Thursday, February 15, 2007

Valentine Day 2007

What was supposed to be a total romantic and lovey dovey day turned out to be a great disappointment for me. I did not receive any big bouquet of flowers like the other girls do...I even tried to sound dear out by asking if he did send any flowers to my office and as expected...he didn't. Still hopeful, i made my way home to get my part of the surprise done. I had planned a nice homecooked candlelite dinner for us and a birthday surprise cake. Everything worked out perfect including the mocktail which I invented.
The love menu
Photobucket - Video and Image Hosting
Starter ~ Mushroom Soup
Photobucket - Video and Image Hosting
Main Course ~ Salmon Fillet with Cheese Baked Beans with Cherry Tomatos
Photobucket - Video and Image Hosting
Dessert ~ Choco Love with Cookies & Cream Ice-Cream
Photobucket - Video and Image Hosting
All these yummy food were downed with these..2005 White Wine from Rhine Valley Germany & Pink Sparkling Juice
Photobucket - Video and Image Hosting
Surprise from dear:
- a box with small cushion hearts, a monkey card, a softoy turtle with S$100 for me. (I din even like turtles in the first place...but this was fine, afterall its his thoughts.)
- then he gave me 3 red roses....(from NTUC!) Not even a properly wrapped bouquet...I am not expecting a hundred roses bouquet althought it'll be really nice to receive one on this special day...but surely how can I be charmed with 3 roses from a neighbourhood supermarket?? Sighx..First Disappointment.
- surprisingly he prepared another surprise for me....it was a ugly Espirit Sweater....I wished I can love it or say I like it and not make him unhappy..but its really ugly...first, its too tight or small for me, then its too short to be a sweater and its not even comfy. Definitely not something I'll wear.

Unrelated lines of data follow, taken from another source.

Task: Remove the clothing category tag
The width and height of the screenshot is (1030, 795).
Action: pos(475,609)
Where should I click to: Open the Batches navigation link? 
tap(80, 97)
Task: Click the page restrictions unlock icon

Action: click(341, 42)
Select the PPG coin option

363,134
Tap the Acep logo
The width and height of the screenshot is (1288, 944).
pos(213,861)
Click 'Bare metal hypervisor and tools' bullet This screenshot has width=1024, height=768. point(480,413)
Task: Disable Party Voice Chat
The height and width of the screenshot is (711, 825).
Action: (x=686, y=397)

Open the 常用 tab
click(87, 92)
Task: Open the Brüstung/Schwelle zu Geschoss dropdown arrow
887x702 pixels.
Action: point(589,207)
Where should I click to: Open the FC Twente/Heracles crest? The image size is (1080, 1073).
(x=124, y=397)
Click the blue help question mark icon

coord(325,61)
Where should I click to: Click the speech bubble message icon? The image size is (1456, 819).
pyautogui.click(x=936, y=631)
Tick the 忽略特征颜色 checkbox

That's all for the night...I ended up washing all the dishes even though he volunteered to do it. No surprises from him even as the night was ending...I don't expect much except that he might suddenly offer to bring me to a beach or something. I woke up this morning with a super lousy mood...not that I can help it. He knows I am not happy.. compared to the past valentine I had with my ex-es. The ones with him really suxs...I am the one doing all the planning and surprises most of the time and all he can plan is to have dinner at somewhere special and give me a present. Sighx. The Bintan trip was uneventful with both of us not feeling well...but this vday was not anything different. I feel terrible for feeling this way and even telling him how I think about his presents and stuff. The last prada bag he bought me wasn't even the design I like...and its so freaking expensive that I can't just dump it. Is it just me that is too demanding or is he really the sort that can never be romantic?? Vday Suxs! I might never want to plan another special day from now if this is all I'll be getting from him in future...the amount of money and effort I spent is probably 3 times his....I hate myself for feeling this way, but I juz can't help it. God...help me.